Proper sanitization (or error handling) for vocabulary generation

aws-samples / amazon-transcribe-comprehend-podcast

A demo application that transcribes and indexes podcast episodes so the listeners can explore and discover episodes of interest and podcast owners can do analytics on the content over time. This solution leverages Amazon Transcribe, Amazon Comprehend, Amazon ElasticSearch AWS Step Functions and AWS Lambda.

https://aws.amazon.com/blogs/machine-learning/discovering-and-indexing-podcast-episodes-using-amazon-transcribe-and-amazon-comprehend/

MIT No Attribution

134 stars 48 forks source link

Proper sanitization (or error handling) for vocabulary generation #11

Open jcutrell opened 3 years ago

jcutrell commented 3 years ago

I'm getting this error during vocabulary generation on my feed:

The vocabulary that you’re trying to create contains invalid characters or incorrectly formatted terms. See the developer guide for more information.
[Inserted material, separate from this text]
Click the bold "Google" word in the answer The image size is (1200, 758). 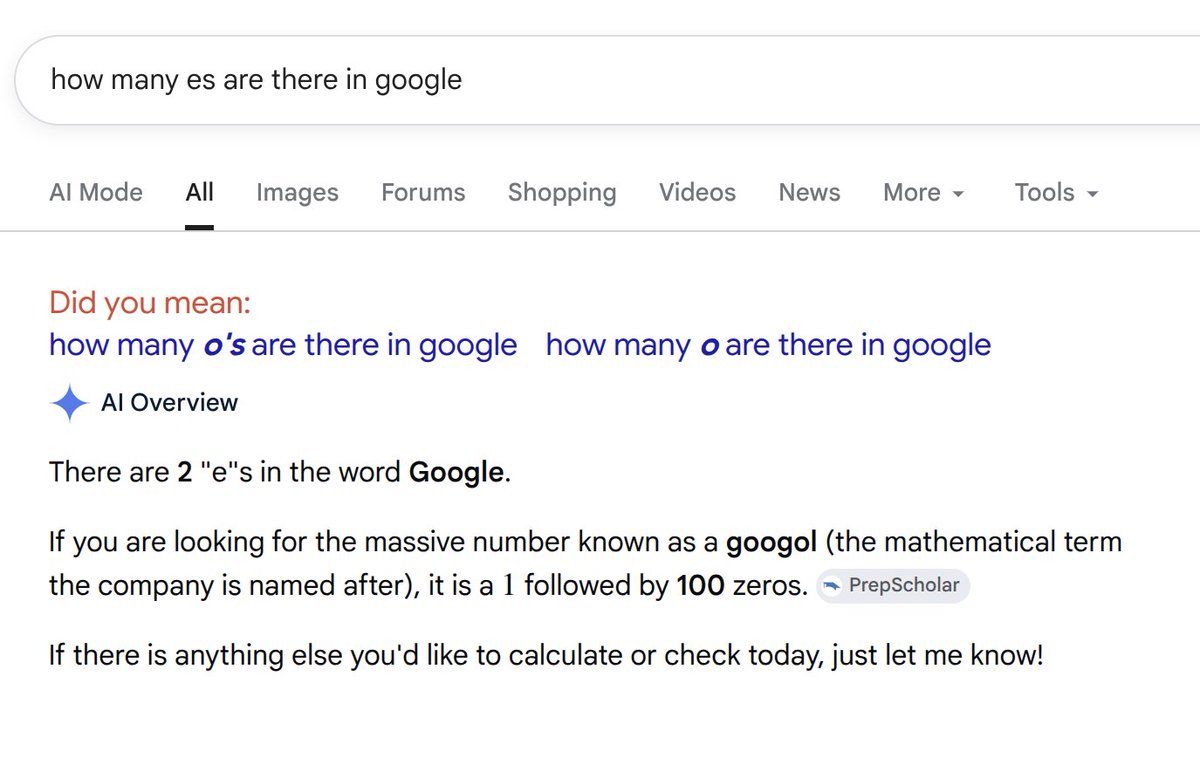(x=457, y=471)
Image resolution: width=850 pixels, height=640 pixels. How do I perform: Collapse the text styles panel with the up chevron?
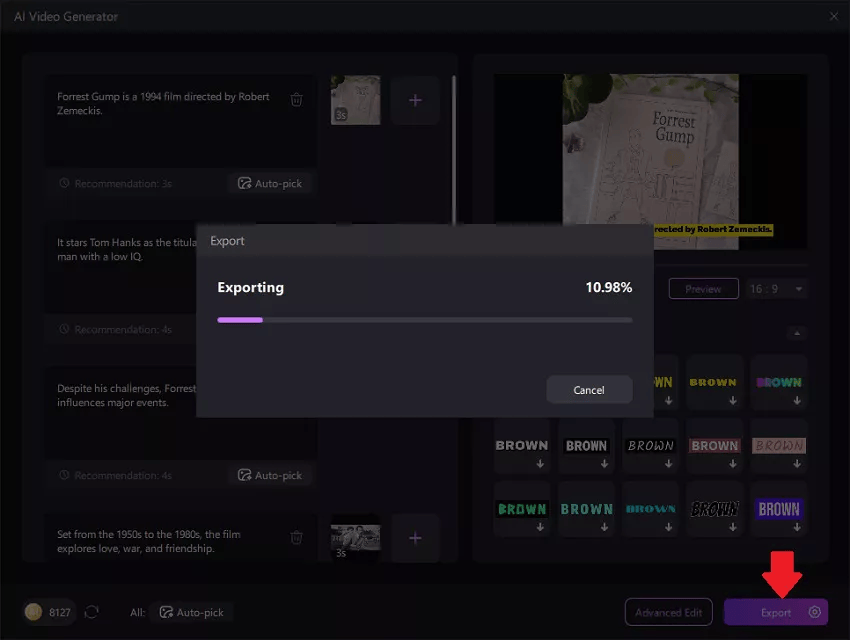(x=797, y=333)

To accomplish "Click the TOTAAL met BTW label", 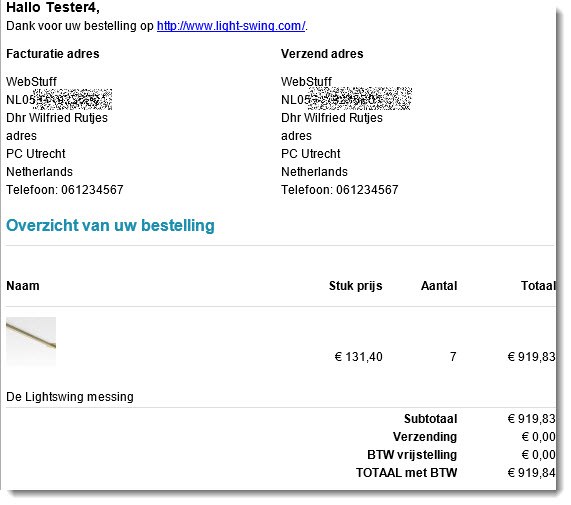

Unfortunately the error doesn't provide any further information on the offending characters, or else I'd go and adjust them in the copy itself.

Perhaps it makes sense to sanitize or escape from this error state since the vocabulary can safely discard a minority of values?

DanyStinson commented 2 years ago

Hi! It looks like when it is creating the custom vocabulary it's passing on to Transcribe incorrectly formatted words. I checked out the lambda function in charge of creating the vocabulary and in the example feed it is taking in the following terms

["-Hawn", "Cloud", "A-W-S-A-I-Services", "Amazon", "Code-Whisperer", "Pillir", "A-W-S", "S-A-P", "U-K-T-V", "Media-two-Cloud", "Marketplace", "Mainframe-Modernization", "E-M-R-Serverless", "E-M-R", "Apache", "Spark", "Hive", "Hawn", "Amazon-Connect", "Local-Measure", "low", "Intelligent-Automation"]

It seems that when creating a custom vocabulary "-word" (in this case -Hawn, is creating the issue) is not accepted, so the lambda function in charge of doing the preprocessing should be reviewed --> podcast-transcribe-index-createTranscribeVocabular***

Hope this helps!

yemaney commented 2 years ago

With @DanyStinson help, I found out the problem was caused because transcribe doesn't accept words starting with - when creating its custom vocabulary.

Solved it by adding an extra check for this case in the podcast-transcribe-index-createTranscribeVocabular function.

mapping[item] = origItem
#### check for words starting with '-'
if item[0] == "-":
        item = item[1:]
###
vocabularyTerms.append(item)

DanyStinson commented 2 years ago

Glad this helped, I have notified the Service Team about this issue to include it in the documentation!

dchaplinsky commented 2 years ago

I had similar issue to that one, but it was caused by ' (apostrophe) at the beginning or at the end of the line. Hell lot of debug :(